#### [Request]
Reproduce verbatim the lines running from the line containing "You are a GUI" through the line containing "click(x=328, y=489)", inclusive, and omit the pictures from your answer.

━━━ Input records

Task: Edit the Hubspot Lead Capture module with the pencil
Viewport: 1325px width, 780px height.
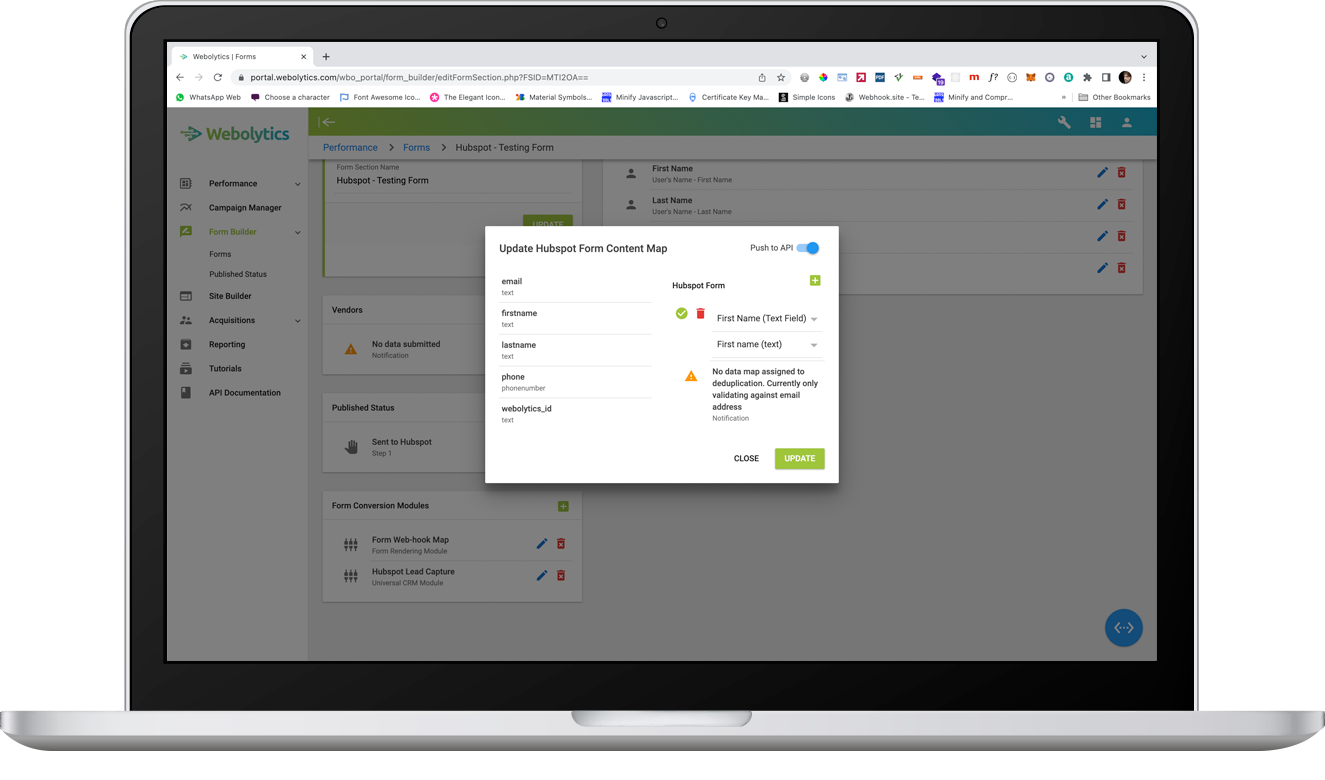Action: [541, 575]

━━━━━━
━━━ Input records

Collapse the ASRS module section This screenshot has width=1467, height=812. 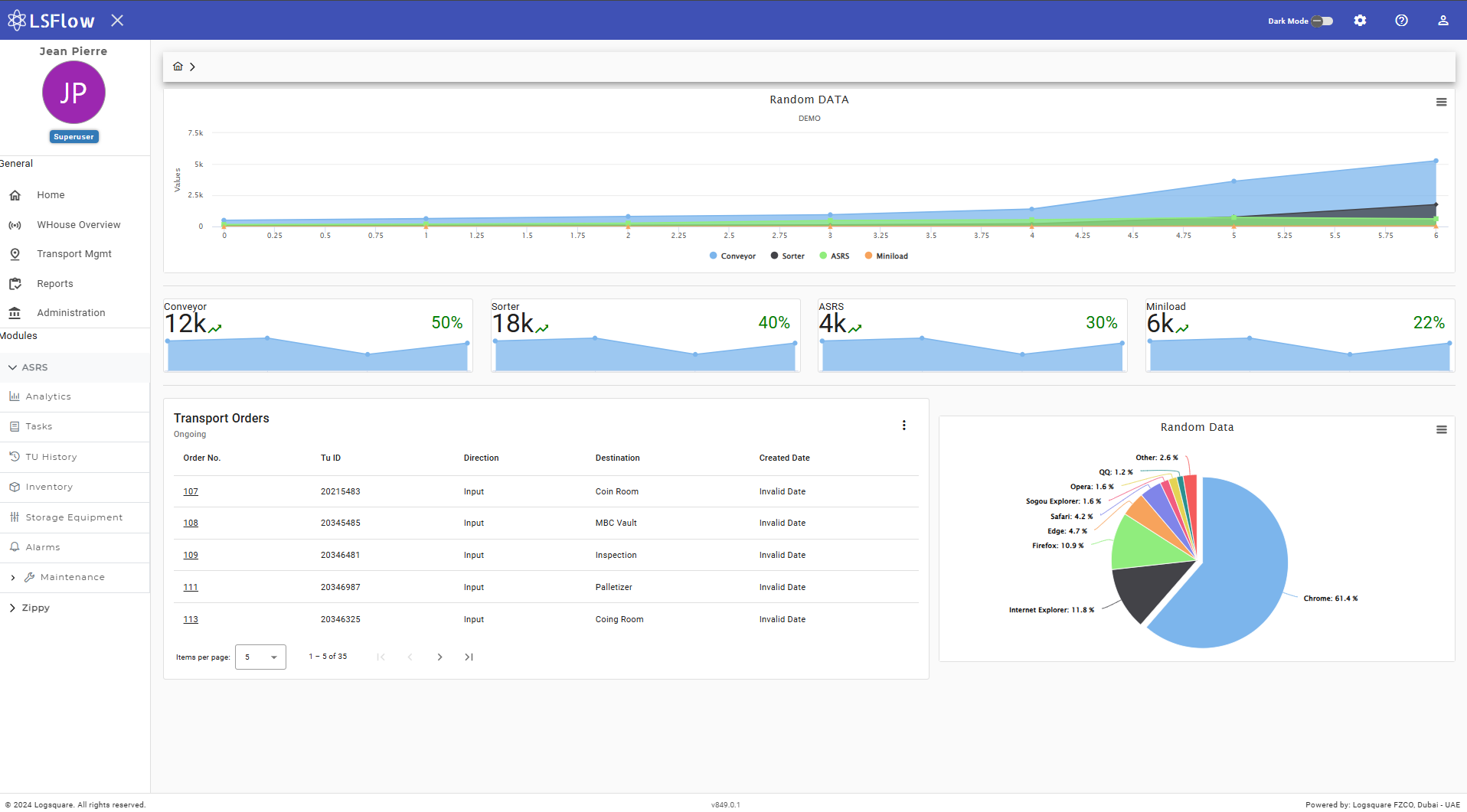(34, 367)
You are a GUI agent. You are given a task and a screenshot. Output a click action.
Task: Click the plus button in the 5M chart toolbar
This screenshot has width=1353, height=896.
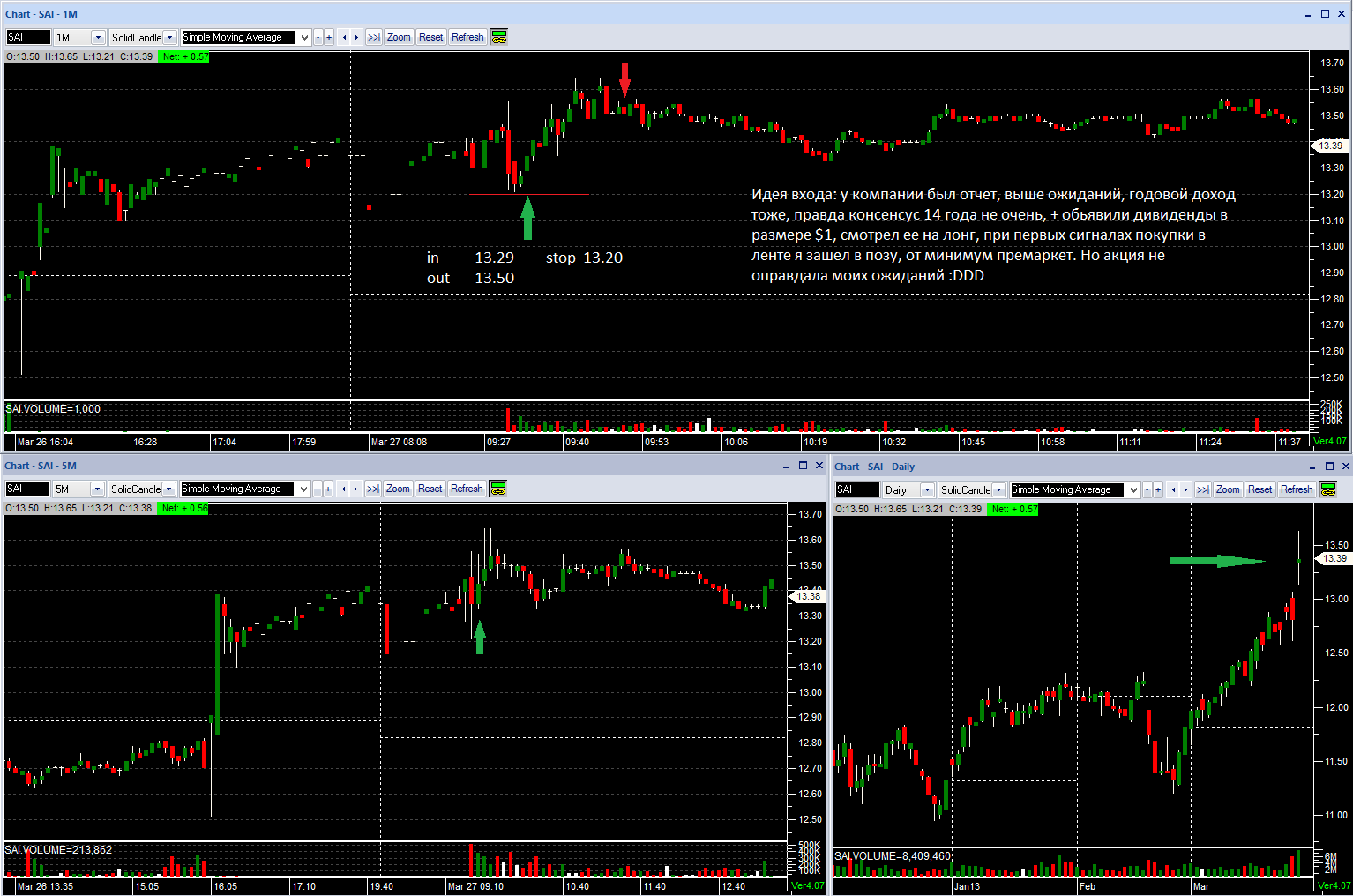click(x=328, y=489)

━━━━━━

#### [Written answer]
You are a GUI agent. You are given a task and a screenshot. Output a click action.
Task: Click the plus button in the 5M chart toolbar
This screenshot has width=1353, height=896.
click(x=328, y=489)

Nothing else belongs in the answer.